**原文摘录:**
Apacha Flume

0目录

1.Flume概述

2.Flume安装部署

3.案例1

4.案例2

5.案例3

1.Flume概述

1.1 Flume定义

Flume是Cloudera提供的一个高可用的，高可靠的，分布式的海量日志采集、聚合和传输的系统。Flume基于流式架构，灵活简单。

1.2 Flume基础架构

Flume组成架构如下图所示。

1.2.1 Agent

Agent是一个JVM进程，它以事件的形式将数据从源头送至目的。

Agent主要有3个部分组成，Source、Channel、Sink。

1.2.2 Source

Source是负责接收数据到Flume Agent的组件。Source组件可以处理各种类型、各种格式的日志数据，包括avro、thrift、exec、jms、spooling directory、netcat、taildir、sequence generator、syslog、http、legacy。

1.2.3 Sink

Sink不断地轮询Channel中的事件且批量地移除它们，并将这些事件批量写入到存储或索引系统、或者被发送到另一个Flume Agent。

Sink组件目的地包括hdfs、logger、avro、thrift、ipc、file、HBase、solr、自定义。

1.2.4 Channel

Channel是位于Source和Sink之间的缓冲区。因此，Channel允许Source和Sink运作在不同的速率上。Channel是线程安全的，可以同时处理几个Source的写入操作和几个Sink的读取操作。

Flume自带两种Channel：Memory Channel和File Channel。

Memory Channel是内存中的队列。Memory Channel在不需要关心数据丢失的情景下适用。如果需要关心数据丢失，那么Memory Channel就不应该使用，因为程序死亡、机器宕机或者重启都会导致数据丢失。

File Channel将所有事件写到磁盘。因此在程序关闭或机器宕机的情况下不会丢失数据。

**书面题目 1:** 请将Flume简介中以"Channel是位于Source和Sink之间的缓冲区"开头的段落改写得更简短，保留其主要事实。

用于定位所述对象的列表:
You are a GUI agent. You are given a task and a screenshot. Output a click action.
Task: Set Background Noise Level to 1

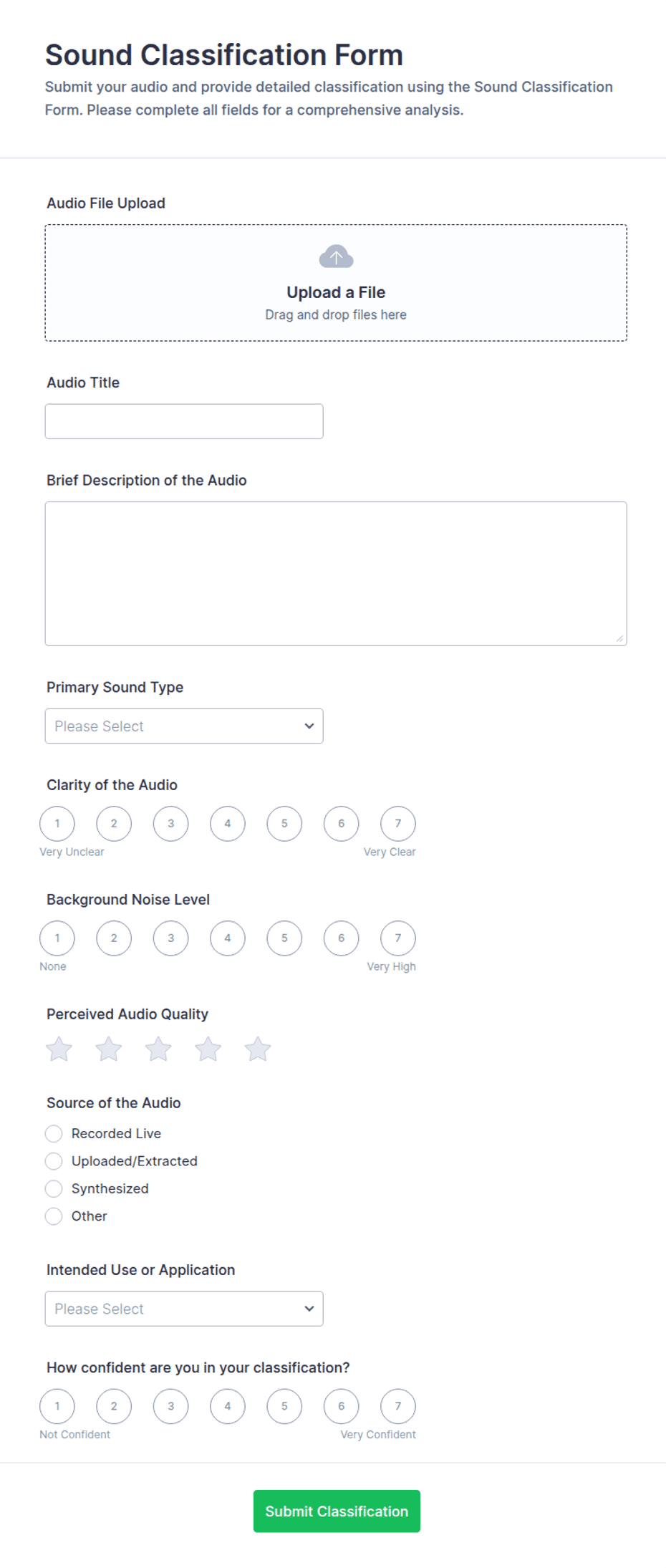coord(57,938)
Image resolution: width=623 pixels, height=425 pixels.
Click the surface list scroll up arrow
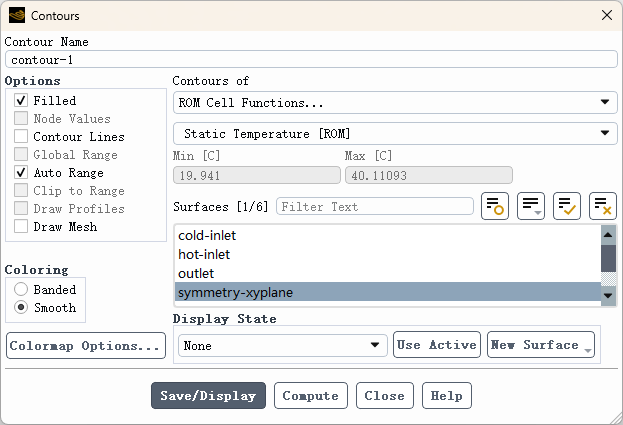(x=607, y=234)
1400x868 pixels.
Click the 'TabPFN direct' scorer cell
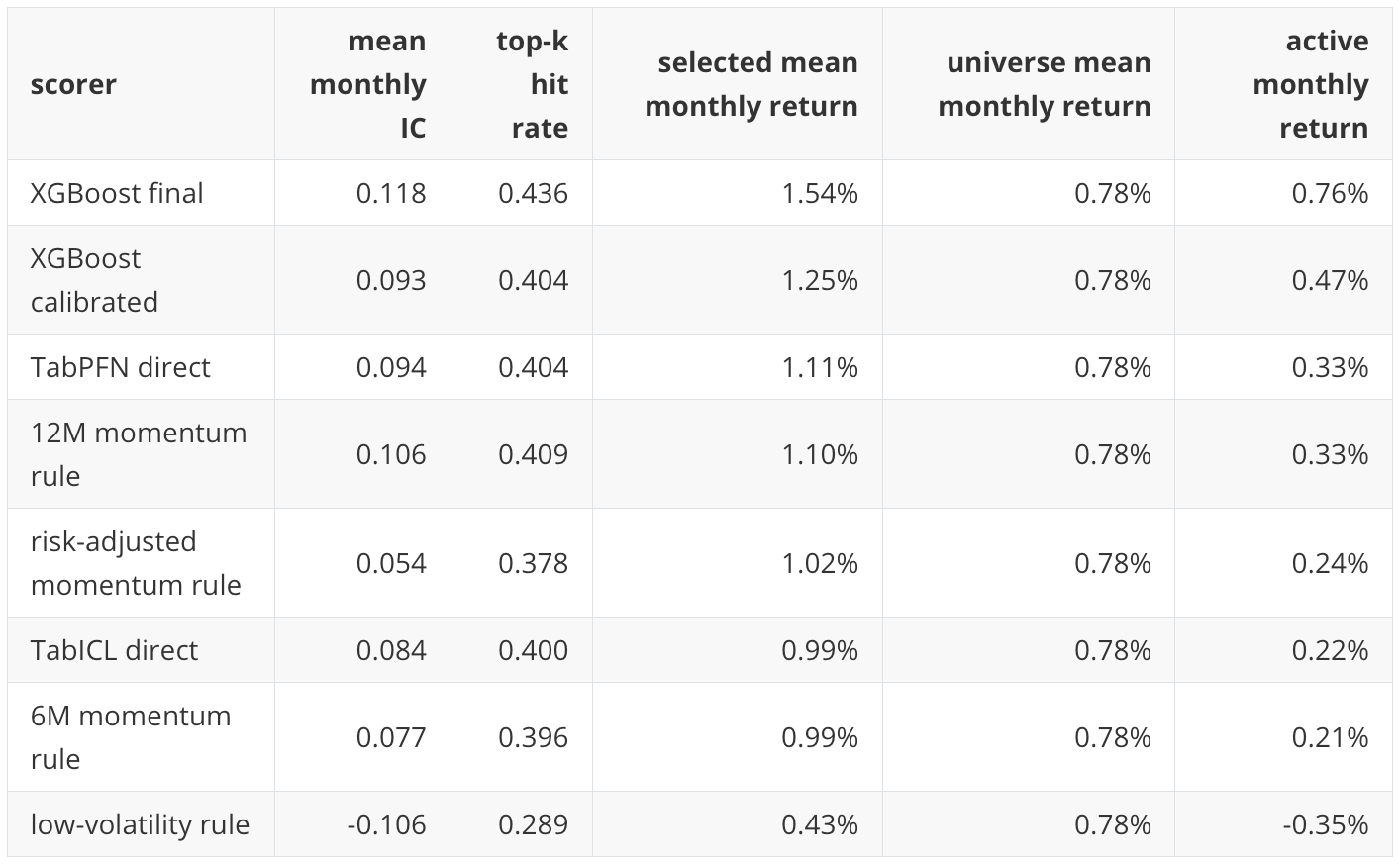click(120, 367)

**书面题目 2:** 请重新写出列表中从包含"1400x868 pixels."的行到列表末尾的各行，将"scorer"换成"evaluator"，其余内容保持不变，图片不要写出。

**练习答案 1:** Channel是Source与Sink之间线程安全的缓冲区。它使二者能以不同速率运作，并可同时处理多个Source的写入和多个Sink的读取。

**练习答案 2:**
1400x868 pixels.
Click the 'TabPFN direct' evaluator cell
click(120, 367)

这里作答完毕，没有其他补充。